Supplied entries: Begin

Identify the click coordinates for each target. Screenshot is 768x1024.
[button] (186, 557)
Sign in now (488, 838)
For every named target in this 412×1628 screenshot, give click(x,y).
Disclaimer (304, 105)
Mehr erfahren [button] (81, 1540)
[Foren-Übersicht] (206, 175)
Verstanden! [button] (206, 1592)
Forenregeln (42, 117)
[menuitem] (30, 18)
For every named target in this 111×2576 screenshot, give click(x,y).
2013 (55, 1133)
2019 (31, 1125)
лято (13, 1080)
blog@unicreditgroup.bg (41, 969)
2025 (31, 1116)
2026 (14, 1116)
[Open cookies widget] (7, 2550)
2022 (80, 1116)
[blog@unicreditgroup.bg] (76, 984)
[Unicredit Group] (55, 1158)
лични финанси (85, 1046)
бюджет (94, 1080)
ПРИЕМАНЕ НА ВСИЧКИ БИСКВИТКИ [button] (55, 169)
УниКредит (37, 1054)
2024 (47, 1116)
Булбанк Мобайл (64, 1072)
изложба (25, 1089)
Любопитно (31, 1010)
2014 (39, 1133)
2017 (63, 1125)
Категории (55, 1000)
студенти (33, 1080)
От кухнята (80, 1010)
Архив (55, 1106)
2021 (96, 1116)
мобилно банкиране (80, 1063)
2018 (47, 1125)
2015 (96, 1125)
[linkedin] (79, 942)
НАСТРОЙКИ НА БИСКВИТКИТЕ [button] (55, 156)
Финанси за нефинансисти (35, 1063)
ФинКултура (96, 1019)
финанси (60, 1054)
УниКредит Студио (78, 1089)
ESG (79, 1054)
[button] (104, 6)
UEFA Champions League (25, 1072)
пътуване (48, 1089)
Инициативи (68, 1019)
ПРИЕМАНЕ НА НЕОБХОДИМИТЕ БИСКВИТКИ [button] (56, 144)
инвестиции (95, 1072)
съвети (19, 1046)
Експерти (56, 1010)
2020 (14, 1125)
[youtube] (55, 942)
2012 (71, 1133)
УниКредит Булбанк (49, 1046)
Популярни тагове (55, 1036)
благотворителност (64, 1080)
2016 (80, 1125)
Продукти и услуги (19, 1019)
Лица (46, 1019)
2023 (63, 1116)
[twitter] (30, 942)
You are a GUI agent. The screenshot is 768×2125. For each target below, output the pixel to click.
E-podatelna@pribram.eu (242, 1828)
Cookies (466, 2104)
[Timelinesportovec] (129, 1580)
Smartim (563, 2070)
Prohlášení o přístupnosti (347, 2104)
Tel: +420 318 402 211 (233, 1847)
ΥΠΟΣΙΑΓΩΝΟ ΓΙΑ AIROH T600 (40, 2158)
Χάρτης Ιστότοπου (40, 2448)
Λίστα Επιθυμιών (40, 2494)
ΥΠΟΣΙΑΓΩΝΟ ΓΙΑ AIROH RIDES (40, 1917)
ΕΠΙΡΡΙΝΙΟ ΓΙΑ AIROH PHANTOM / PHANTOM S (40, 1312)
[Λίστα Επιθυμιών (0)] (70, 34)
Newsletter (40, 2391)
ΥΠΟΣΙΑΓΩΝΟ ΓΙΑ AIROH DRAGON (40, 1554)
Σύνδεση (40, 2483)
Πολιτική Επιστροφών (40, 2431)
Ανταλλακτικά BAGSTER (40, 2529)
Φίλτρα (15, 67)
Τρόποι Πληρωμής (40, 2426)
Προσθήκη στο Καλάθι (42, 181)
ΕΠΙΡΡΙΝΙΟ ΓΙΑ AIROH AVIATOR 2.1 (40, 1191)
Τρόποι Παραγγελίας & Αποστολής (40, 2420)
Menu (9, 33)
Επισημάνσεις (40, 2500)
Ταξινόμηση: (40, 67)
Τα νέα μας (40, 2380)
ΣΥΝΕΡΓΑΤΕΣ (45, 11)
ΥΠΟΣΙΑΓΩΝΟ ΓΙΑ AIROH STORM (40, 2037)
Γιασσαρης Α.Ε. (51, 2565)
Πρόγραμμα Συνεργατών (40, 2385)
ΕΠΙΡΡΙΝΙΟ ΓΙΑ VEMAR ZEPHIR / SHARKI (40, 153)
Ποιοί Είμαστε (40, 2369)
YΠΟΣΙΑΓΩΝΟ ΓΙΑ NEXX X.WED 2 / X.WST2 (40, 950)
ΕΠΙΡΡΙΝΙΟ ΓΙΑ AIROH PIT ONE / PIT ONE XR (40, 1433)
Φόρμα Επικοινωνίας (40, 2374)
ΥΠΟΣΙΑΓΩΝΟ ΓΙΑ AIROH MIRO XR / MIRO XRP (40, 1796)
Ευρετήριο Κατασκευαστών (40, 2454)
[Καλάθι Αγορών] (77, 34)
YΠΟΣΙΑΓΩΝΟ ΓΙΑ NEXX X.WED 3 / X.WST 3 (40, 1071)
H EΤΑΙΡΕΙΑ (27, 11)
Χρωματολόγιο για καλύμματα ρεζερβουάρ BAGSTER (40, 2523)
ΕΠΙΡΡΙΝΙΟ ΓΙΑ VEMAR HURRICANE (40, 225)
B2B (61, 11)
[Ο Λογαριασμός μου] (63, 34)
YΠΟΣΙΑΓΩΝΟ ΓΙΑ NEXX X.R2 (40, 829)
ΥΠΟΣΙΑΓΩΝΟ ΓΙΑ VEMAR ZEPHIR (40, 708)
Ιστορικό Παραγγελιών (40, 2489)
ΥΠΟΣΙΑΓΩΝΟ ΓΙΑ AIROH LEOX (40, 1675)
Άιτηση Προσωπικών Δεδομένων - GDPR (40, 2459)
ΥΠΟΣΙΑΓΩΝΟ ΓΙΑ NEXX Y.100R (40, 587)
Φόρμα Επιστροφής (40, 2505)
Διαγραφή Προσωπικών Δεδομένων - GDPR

Supplied entries: End

**To do**
An exact reproduction of all the entries above is required.

**Expected output**
Identify the click coordinates for each target. Screenshot is 768x1024.
[button] (186, 557)
Sign in now (488, 838)
For every named target in this 412×1628 screenshot, give click(x,y).
Disclaimer (304, 105)
Mehr erfahren [button] (81, 1540)
[Foren-Übersicht] (206, 175)
Verstanden! [button] (206, 1592)
Forenregeln (42, 117)
[menuitem] (30, 18)
For every named target in this 111×2576 screenshot, give click(x,y).
2013 (55, 1133)
2019 (31, 1125)
лято (13, 1080)
blog@unicreditgroup.bg (41, 969)
2025 (31, 1116)
2026 (14, 1116)
[Open cookies widget] (7, 2550)
2022 (80, 1116)
[blog@unicreditgroup.bg] (76, 984)
[Unicredit Group] (55, 1158)
лични финанси (85, 1046)
бюджет (94, 1080)
ПРИЕМАНЕ НА ВСИЧКИ БИСКВИТКИ [button] (55, 169)
УниКредит (37, 1054)
2024 (47, 1116)
Булбанк Мобайл (64, 1072)
изложба (25, 1089)
Любопитно (31, 1010)
2014 (39, 1133)
2017 (63, 1125)
Категории (55, 1000)
студенти (33, 1080)
От кухнята (80, 1010)
Архив (55, 1106)
2021 (96, 1116)
мобилно банкиране (80, 1063)
2018 (47, 1125)
2015 (96, 1125)
[linkedin] (79, 942)
НАСТРОЙКИ НА БИСКВИТКИТЕ [button] (55, 156)
Финанси за нефинансисти (35, 1063)
ФинКултура (96, 1019)
финанси (60, 1054)
УниКредит Студио (78, 1089)
ESG (79, 1054)
[button] (104, 6)
UEFA Champions League (25, 1072)
пътуване (48, 1089)
Инициативи (68, 1019)
ПРИЕМАНЕ НА НЕОБХОДИМИТЕ БИСКВИТКИ [button] (56, 144)
инвестиции (95, 1072)
съвети (19, 1046)
Експерти (56, 1010)
2020 (14, 1125)
[youtube] (55, 942)
2012 (71, 1133)
УниКредит Булбанк (49, 1046)
Популярни тагове (55, 1036)
благотворителност (64, 1080)
2016 (80, 1125)
Продукти и услуги (19, 1019)
Лица (46, 1019)
2023 (63, 1116)
[twitter] (30, 942)
You are a GUI agent. The screenshot is 768×2125. For each target below, output the pixel to click.
E-podatelna@pribram.eu (242, 1828)
Cookies (466, 2104)
[Timelinesportovec] (129, 1580)
Smartim (563, 2070)
Prohlášení o přístupnosti (347, 2104)
Tel: +420 318 402 211 (233, 1847)
ΥΠΟΣΙΑΓΩΝΟ ΓΙΑ AIROH T600 (40, 2158)
Χάρτης Ιστότοπου (40, 2448)
Λίστα Επιθυμιών (40, 2494)
ΥΠΟΣΙΑΓΩΝΟ ΓΙΑ AIROH RIDES (40, 1917)
ΕΠΙΡΡΙΝΙΟ ΓΙΑ AIROH PHANTOM / PHANTOM S (40, 1312)
[Λίστα Επιθυμιών (0)] (70, 34)
Newsletter (40, 2391)
ΥΠΟΣΙΑΓΩΝΟ ΓΙΑ AIROH DRAGON (40, 1554)
Σύνδεση (40, 2483)
Πολιτική Επιστροφών (40, 2431)
Ανταλλακτικά BAGSTER (40, 2529)
Φίλτρα (15, 67)
Τρόποι Πληρωμής (40, 2426)
Προσθήκη στο Καλάθι (42, 181)
ΕΠΙΡΡΙΝΙΟ ΓΙΑ AIROH AVIATOR 2.1 (40, 1191)
Τρόποι Παραγγελίας & Αποστολής (40, 2420)
Menu (9, 33)
Επισημάνσεις (40, 2500)
Ταξινόμηση: (40, 67)
Τα νέα μας (40, 2380)
ΣΥΝΕΡΓΑΤΕΣ (45, 11)
ΥΠΟΣΙΑΓΩΝΟ ΓΙΑ AIROH STORM (40, 2037)
Γιασσαρης Α.Ε. (51, 2565)
Πρόγραμμα Συνεργατών (40, 2385)
ΕΠΙΡΡΙΝΙΟ ΓΙΑ VEMAR ZEPHIR / SHARKI (40, 153)
Ποιοί Είμαστε (40, 2369)
YΠΟΣΙΑΓΩΝΟ ΓΙΑ NEXX X.WED 2 / X.WST2 (40, 950)
ΕΠΙΡΡΙΝΙΟ ΓΙΑ AIROH PIT ONE / PIT ONE XR (40, 1433)
Φόρμα Επικοινωνίας (40, 2374)
ΥΠΟΣΙΑΓΩΝΟ ΓΙΑ AIROH MIRO XR / MIRO XRP (40, 1796)
Ευρετήριο Κατασκευαστών (40, 2454)
[Καλάθι Αγορών] (77, 34)
YΠΟΣΙΑΓΩΝΟ ΓΙΑ NEXX X.WED 3 / X.WST 3 (40, 1071)
H EΤΑΙΡΕΙΑ (27, 11)
Χρωματολόγιο για καλύμματα ρεζερβουάρ BAGSTER (40, 2523)
ΕΠΙΡΡΙΝΙΟ ΓΙΑ VEMAR HURRICANE (40, 225)
B2B (61, 11)
[Ο Λογαριασμός μου] (63, 34)
YΠΟΣΙΑΓΩΝΟ ΓΙΑ NEXX X.R2 (40, 829)
ΥΠΟΣΙΑΓΩΝΟ ΓΙΑ VEMAR ZEPHIR (40, 708)
Ιστορικό Παραγγελιών (40, 2489)
ΥΠΟΣΙΑΓΩΝΟ ΓΙΑ AIROH LEOX (40, 1675)
Άιτηση Προσωπικών Δεδομένων - GDPR (40, 2459)
ΥΠΟΣΙΑΓΩΝΟ ΓΙΑ NEXX Y.100R (40, 587)
Φόρμα Επιστροφής (40, 2505)
Διαγραφή Προσωπικών Δεδομένων - GDPR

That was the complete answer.